А Маланька как чует чего недоброго, и лестно ей, и любо, и жутко, все скорее шагу прибавляет.
— Ты своей дорогой ступай, а я своей. Вот мужики сзади едут. Тебе дорога туда, а мне сюда.
— Маланья Радивоновна, мне,— говорит,— за тобой не в тягость идти.
Взял из кармана платок красный, достал, ей подает.
— Не нужно мне от тебе ничего, брось.
— Матушка, красавица, Малашенька! — говорит.— Что велишь, то и сделаю, полюби только меня. Как увидал тебя, не знаю, что надо мной сделалось. Красавица ласковая, полюби ты меня!
И бог знает, что с ней сделалось, такая бой-баба с другими. Только потупилась, молчит и сказать ничего не умеет. Схватил он ее за руки.
— Негаданная, незнатая ты моя красавица, Маланья Радивоновна, полюбил я тебя, что силы моей нету. Десять месяцев дома не бывал,— сам бледный как полотенцо стал, глазами блестит,— мочи моей нет. — Сложил руки так-то: Богом прошу тебя,— голос дрожит,— постой на час, сверни ты с дороги, Маланья Радивоновна, утешь ты мои телеса.
Растерялась, только и сказала:
— Ты чужой, я тебя не знаю.
— Я чужой, и стыд с собой увезу.
Да как схватит ее на руки,— мужик здоровый,— понес ее, сердешную.

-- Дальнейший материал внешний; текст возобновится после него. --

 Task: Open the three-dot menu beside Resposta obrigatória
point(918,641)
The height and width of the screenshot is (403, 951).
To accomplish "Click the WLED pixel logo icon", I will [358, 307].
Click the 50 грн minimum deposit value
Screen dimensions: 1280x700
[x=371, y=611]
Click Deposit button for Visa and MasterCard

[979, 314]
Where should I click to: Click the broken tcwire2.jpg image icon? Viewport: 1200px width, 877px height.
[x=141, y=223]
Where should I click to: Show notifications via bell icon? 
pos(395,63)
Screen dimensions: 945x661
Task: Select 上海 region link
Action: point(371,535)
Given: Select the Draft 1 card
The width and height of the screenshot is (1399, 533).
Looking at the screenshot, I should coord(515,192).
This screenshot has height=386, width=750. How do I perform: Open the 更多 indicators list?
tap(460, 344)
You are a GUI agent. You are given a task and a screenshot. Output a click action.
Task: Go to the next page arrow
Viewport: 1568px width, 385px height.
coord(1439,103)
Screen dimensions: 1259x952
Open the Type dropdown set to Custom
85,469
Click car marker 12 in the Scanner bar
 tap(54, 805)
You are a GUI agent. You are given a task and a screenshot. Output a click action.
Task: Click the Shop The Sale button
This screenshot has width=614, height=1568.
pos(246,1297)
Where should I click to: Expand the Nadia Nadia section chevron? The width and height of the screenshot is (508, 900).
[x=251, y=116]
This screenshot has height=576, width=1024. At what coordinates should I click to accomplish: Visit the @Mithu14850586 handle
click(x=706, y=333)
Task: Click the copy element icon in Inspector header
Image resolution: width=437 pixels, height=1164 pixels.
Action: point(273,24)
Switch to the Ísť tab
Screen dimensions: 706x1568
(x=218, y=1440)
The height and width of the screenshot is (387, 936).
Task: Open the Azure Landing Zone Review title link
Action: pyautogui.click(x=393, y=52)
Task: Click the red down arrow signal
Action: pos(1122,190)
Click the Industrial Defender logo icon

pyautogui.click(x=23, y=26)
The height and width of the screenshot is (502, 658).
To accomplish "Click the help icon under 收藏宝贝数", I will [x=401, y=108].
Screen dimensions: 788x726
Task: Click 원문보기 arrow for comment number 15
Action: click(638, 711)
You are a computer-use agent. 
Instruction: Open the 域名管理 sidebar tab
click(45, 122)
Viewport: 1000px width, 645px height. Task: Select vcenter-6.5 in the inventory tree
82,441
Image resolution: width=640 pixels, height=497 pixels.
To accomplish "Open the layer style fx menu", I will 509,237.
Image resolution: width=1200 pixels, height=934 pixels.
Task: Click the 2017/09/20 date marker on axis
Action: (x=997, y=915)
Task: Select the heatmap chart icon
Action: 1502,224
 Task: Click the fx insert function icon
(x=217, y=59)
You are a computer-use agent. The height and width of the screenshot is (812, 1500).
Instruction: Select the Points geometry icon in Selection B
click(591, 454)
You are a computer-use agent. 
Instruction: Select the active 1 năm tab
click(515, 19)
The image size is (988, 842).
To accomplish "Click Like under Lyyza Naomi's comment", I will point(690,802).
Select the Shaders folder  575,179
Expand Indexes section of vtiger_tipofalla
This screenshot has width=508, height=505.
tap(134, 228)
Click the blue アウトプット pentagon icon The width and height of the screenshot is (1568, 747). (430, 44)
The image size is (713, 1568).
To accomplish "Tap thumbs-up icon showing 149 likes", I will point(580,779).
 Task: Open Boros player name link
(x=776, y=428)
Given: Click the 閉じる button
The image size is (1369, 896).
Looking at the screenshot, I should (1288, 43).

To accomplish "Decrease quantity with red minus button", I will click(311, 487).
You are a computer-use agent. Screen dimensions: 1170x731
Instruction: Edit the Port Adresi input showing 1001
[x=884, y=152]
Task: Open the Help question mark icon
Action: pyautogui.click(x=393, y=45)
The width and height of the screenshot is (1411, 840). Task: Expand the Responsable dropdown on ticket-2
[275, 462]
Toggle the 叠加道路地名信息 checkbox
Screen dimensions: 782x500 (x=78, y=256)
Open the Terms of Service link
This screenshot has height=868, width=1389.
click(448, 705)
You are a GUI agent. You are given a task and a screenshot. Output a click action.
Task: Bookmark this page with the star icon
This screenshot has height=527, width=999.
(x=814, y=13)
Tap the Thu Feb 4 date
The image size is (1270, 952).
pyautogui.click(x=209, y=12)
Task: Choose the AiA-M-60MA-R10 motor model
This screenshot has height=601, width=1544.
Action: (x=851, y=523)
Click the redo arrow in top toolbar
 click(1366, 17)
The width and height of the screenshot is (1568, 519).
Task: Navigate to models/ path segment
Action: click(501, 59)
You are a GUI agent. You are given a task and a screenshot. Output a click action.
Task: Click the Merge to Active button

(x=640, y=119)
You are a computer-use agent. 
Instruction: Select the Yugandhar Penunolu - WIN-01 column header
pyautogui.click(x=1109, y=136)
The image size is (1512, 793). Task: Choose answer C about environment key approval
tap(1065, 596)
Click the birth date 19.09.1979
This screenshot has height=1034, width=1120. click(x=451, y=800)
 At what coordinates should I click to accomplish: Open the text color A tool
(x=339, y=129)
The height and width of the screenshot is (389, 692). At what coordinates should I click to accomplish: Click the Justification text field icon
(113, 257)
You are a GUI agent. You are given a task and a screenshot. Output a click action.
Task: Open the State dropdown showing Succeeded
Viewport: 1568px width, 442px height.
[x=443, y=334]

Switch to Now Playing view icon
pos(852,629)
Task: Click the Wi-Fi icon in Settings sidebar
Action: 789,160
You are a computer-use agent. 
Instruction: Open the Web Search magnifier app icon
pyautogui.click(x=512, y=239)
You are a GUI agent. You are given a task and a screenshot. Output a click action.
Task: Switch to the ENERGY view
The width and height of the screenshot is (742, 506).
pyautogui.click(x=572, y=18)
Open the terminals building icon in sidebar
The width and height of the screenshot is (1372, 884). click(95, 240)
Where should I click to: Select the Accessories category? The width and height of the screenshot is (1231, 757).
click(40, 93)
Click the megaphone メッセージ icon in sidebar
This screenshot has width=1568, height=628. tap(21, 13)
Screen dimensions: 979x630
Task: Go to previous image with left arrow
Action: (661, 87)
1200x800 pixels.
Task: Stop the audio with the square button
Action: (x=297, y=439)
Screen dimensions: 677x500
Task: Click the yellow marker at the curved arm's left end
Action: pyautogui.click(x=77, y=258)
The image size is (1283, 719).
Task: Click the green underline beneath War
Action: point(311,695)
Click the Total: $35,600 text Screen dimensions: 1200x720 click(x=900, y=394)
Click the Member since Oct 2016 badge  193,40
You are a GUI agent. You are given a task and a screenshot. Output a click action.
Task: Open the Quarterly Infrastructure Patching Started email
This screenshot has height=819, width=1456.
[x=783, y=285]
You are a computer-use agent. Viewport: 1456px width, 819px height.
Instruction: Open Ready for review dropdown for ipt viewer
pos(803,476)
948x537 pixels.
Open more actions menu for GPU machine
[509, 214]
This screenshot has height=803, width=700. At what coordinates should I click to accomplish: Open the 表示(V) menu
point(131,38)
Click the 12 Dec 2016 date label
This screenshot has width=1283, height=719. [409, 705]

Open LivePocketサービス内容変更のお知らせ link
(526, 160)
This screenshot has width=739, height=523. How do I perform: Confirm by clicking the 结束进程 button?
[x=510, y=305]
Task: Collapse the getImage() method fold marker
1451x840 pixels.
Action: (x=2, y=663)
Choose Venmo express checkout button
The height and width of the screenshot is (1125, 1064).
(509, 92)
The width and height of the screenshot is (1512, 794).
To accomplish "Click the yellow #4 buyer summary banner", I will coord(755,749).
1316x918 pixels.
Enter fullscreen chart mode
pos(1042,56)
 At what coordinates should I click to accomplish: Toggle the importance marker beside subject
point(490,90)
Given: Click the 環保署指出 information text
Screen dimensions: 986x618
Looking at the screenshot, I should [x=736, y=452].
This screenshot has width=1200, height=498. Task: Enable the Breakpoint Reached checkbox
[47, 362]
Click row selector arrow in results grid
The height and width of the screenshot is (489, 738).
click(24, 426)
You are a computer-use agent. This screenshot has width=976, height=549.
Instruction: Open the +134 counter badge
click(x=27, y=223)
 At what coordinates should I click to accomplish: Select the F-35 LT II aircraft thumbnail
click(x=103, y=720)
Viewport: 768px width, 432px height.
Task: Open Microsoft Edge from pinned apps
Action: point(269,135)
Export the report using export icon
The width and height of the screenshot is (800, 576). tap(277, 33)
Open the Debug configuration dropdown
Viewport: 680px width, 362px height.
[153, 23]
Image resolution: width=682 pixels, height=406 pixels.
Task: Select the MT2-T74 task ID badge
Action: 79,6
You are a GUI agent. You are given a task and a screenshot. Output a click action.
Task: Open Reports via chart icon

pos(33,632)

Разузнал все об ней, где двор и где ночует, вынул кошелек из-за пазухи, достал целковый рубль, дал ей. Взвыла баба:
— Пожалей ты меня, не срами.
— Вот тебе,— говорит,— моя память, а завтра как темно, так я засвищу на задворке.
Проводил ее до выхода из лесу, сел на коня и был таков.
Пришла домой, старик, старуха ничего не знают, не ведают, а видят баба другая стала. Ни к чему не возьмется, все куда бегает. Андрюхе еще тошней стало. Пришел он раз к ней на гумно, стал говорить, так как на злодея напустилась, остервенилась вовсе, заплакала даже.
— И не смей ты говорить мне ничего, навязался — черт — пошутить нельзя,— заплакала даже,— от тебя мне горе все.